▶ **WORK INSTRUCTIONS**
Can you return the passage of the text on Vasili Mitrokhin starting with "Vasili Nikitich Mitrokhin" and going on through "including Melita Norwood.", copied word for word?
** START TEXT **
Vasili Nikitich Mitrokhin (; March 3, 1922 – January 23, 2004) was a major and senior archivist for the Soviet Union's foreign intelligence service, the First Chief Directorate of the KGB, who defected to the United Kingdom in 1992 after providing the British embassy in Riga with a vast collection of his notes purporting to be written copies of KGB files. These became known as the Mitrokhin Archives. The intelligence files given by Mitrokhin to the MI6 exposed an unknown number of Soviet agents, including Melita Norwood.

He was co-author with Christopher Andrew of The Mitrokhin Archive: The KGB in Europe and the West, a massive account of Soviet intelligence operations based on copies of material from the archive. The second volume, The Mitrokhin Archive II: The KGB in the World, was published in 2005, soon after Mitrokhin's death.

Education
Mitrokhin was born in Yurasovo, in Central Russia, Ryazan Oblast, Russian SFSR. After leaving school, he entered artillery school, then attended university in Kazakh SSR, graduating with degrees in history and law.

Career

Military
Towards the end of the second World War, Mitrokhin took a job in prosecutor's office in Kharkiv in the Ukrainian SSR. He entered the MGB as a foreign intelligence officer in 1948. His first foreign posting was in 1952.

During the 1950s, he served on various undercover assignments overseas. In 1956, for example, he accompanied the Soviet team to the Olympic Games in Australia. Later that year, however, after he had apparently mishandled an operational assignment, he was moved from operational duties to the archives of the KGB's First Chief Directorate and told he would never work in the field again.

Disillusionment
Mitrokhin sometimes dated the beginnings of his disillusionment to Nikita Khrushchev's famous speech to the Communist Party of the Soviet Union congress denouncing Joseph Stalin, though it seems he may have been harbouring doubts for some time before that. For years, he had listened to broadcasts on the BBC and Voice of America, noting the gulf between their reports and party propaganda.
** END TEXT **
** START RECORDS PROVIDED **
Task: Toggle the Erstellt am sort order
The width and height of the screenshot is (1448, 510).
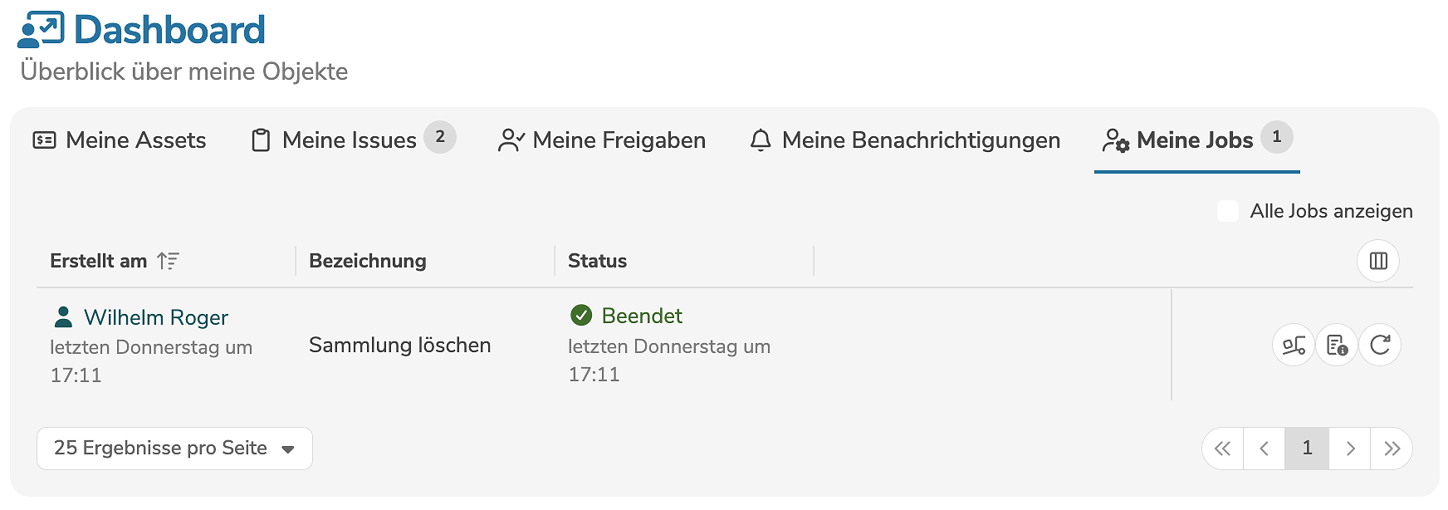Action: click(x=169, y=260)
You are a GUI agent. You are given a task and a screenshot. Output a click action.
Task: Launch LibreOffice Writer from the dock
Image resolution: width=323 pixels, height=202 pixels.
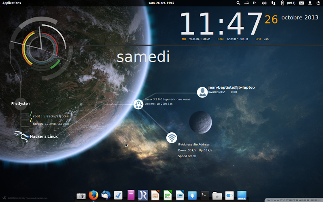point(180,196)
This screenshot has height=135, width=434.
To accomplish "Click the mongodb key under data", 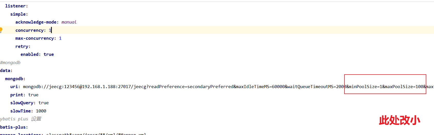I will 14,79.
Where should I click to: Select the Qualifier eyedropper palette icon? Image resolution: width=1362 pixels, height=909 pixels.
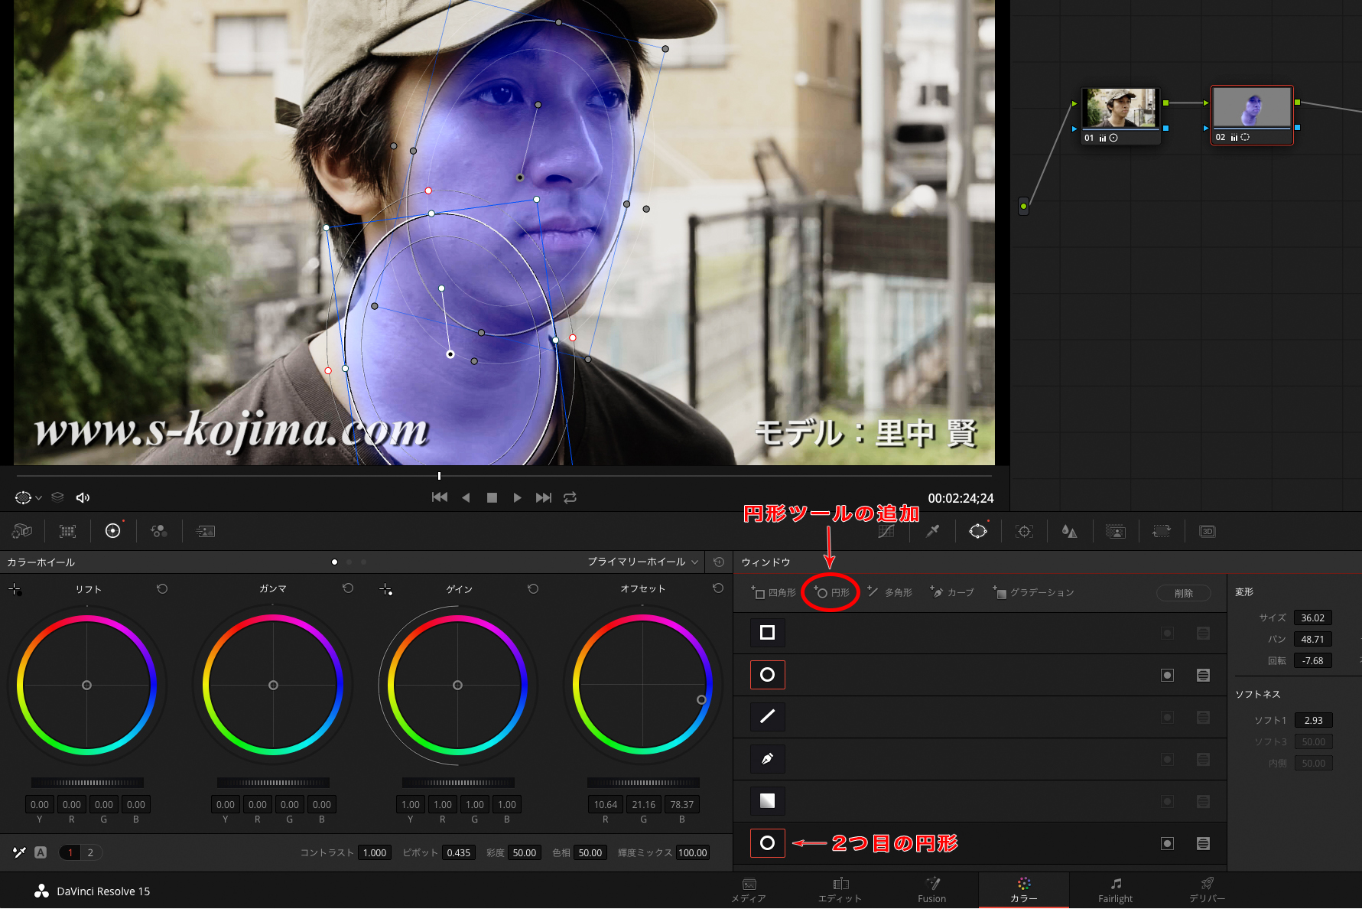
** END RECORDS PROVIDED **
▶ **WRITTEN ANSWER**
Vasili Nikitich Mitrokhin (; March 3, 1922 – January 23, 2004) was a major and senior archivist for the Soviet Union's foreign intelligence service, the First Chief Directorate of the KGB, who defected to the United Kingdom in 1992 after providing the British embassy in Riga with a vast collection of his notes purporting to be written copies of KGB files. These became known as the Mitrokhin Archives. The intelligence files given by Mitrokhin to the MI6 exposed an unknown number of Soviet agents, including Melita Norwood.